Logarithmic Unification From Symmetries Enhanced in the Sub-Millimeter Infrared
Nima Arkani-Hamed, Savas Dimopoulos, John March-Russell
TL;DR
This work demonstrates that in theories with a TeV-scale string scale and large extra dimensions, gauge coupling unification can arise from infrared logarithmic variation of bulk fields in two transverse dimensions, rather than from short-distance gauge symmetries. Through explicit $N=2$ and $N=1$ D-brane constructions, the authors show how bulk gravity calculations reproduce the holomorphic running of gauge couplings on brane probes and how a geometric, bulk-based symmetry can induce unification at a scale far above the string scale. They discuss threshold corrections and the role of orbifolds in maintaining the bulk-to-field theory correspondence, and propose that unification may be rooted in bulk geometry rather than traditional UV completions.
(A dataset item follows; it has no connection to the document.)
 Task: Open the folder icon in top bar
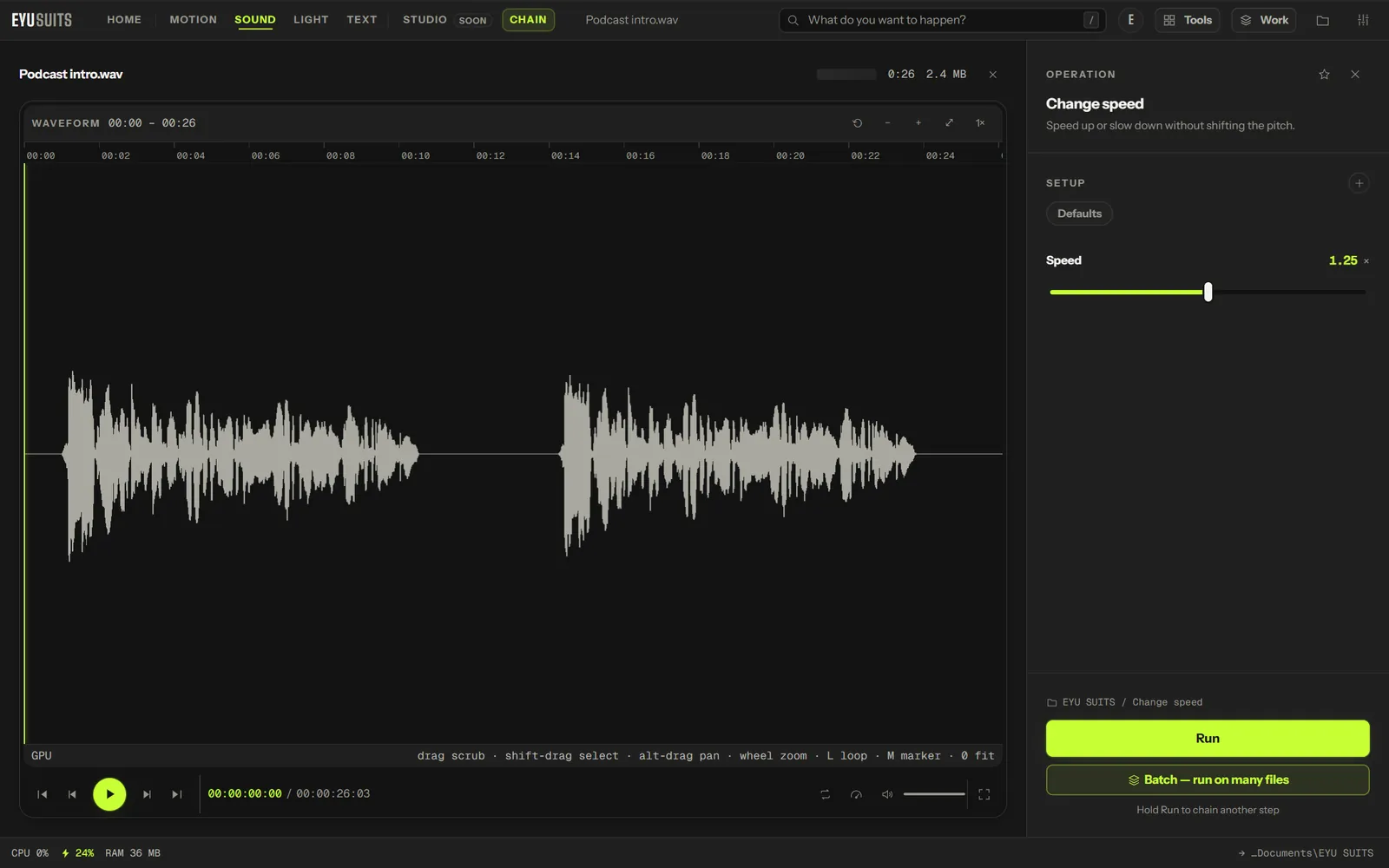point(1322,20)
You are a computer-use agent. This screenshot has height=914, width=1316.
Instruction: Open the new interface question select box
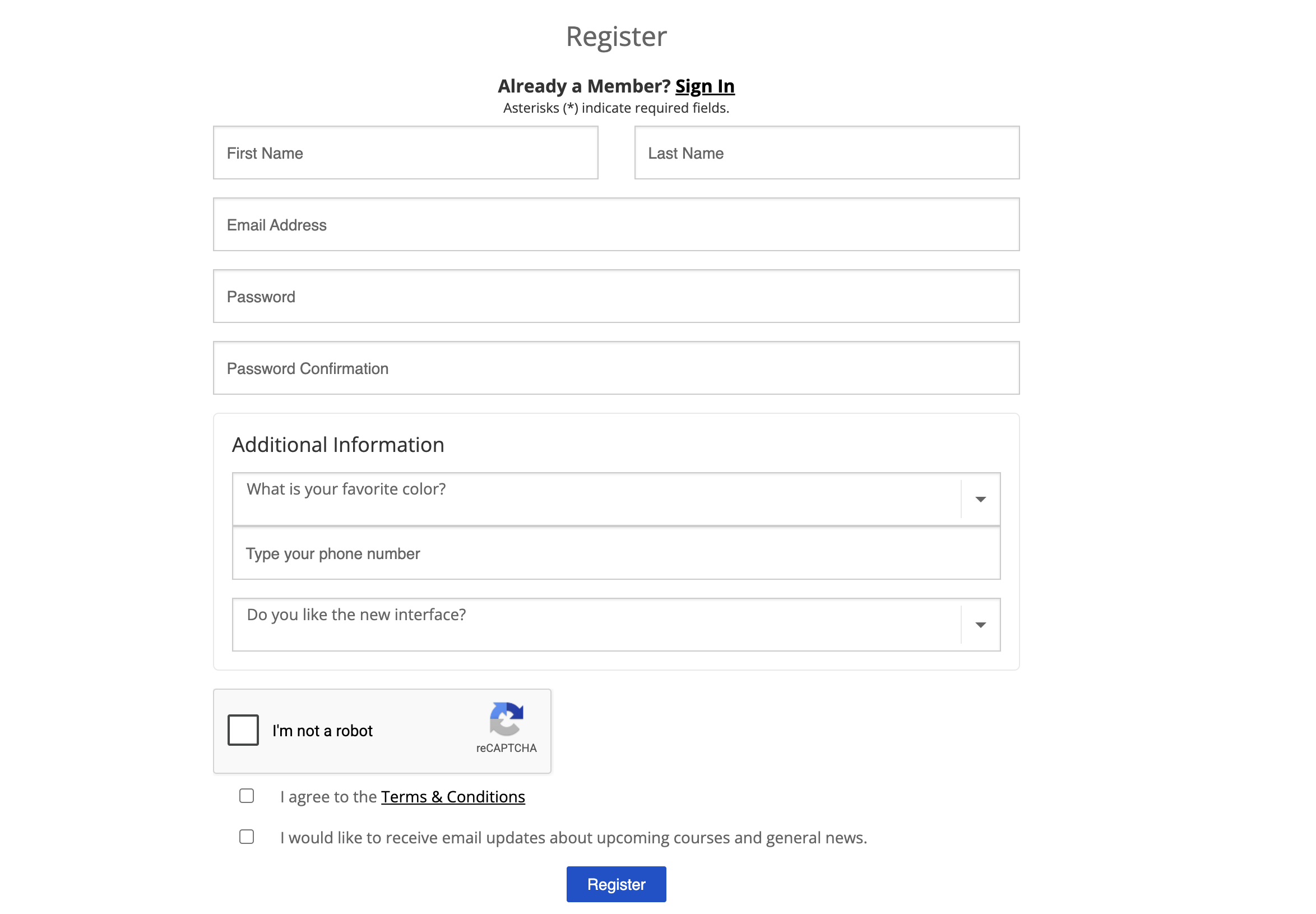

The framework also suggests possible mechanisms for generating large hierarchies via bulk dynamics and offers a novel reinterpretation of RG flow in higher-dimensional contexts.
Abstract
In theories with TeV string scale and sub-millimeter extra dimensions the attractive picture of logarithmic gauge coupling unification at $10^{16}$ GeV is seemingly destroyed. In this paper we argue to the contrary that logarithmic unification {\it can} occur in such theories. The rationale for unification is no longer that a gauge symmetry is restored at short distances, but rather that a geometric symmetry is restored at large distances in the bulk away from our 3-brane. The apparent `running' of the gauge couplings to energies far above the string scale actually arises from the logarithmic variation of classical fields in (sets of) two large transverse dimensions. We present a number of N=2 and N=1 supersymmetric D-brane constructions illustrating this picture for unification.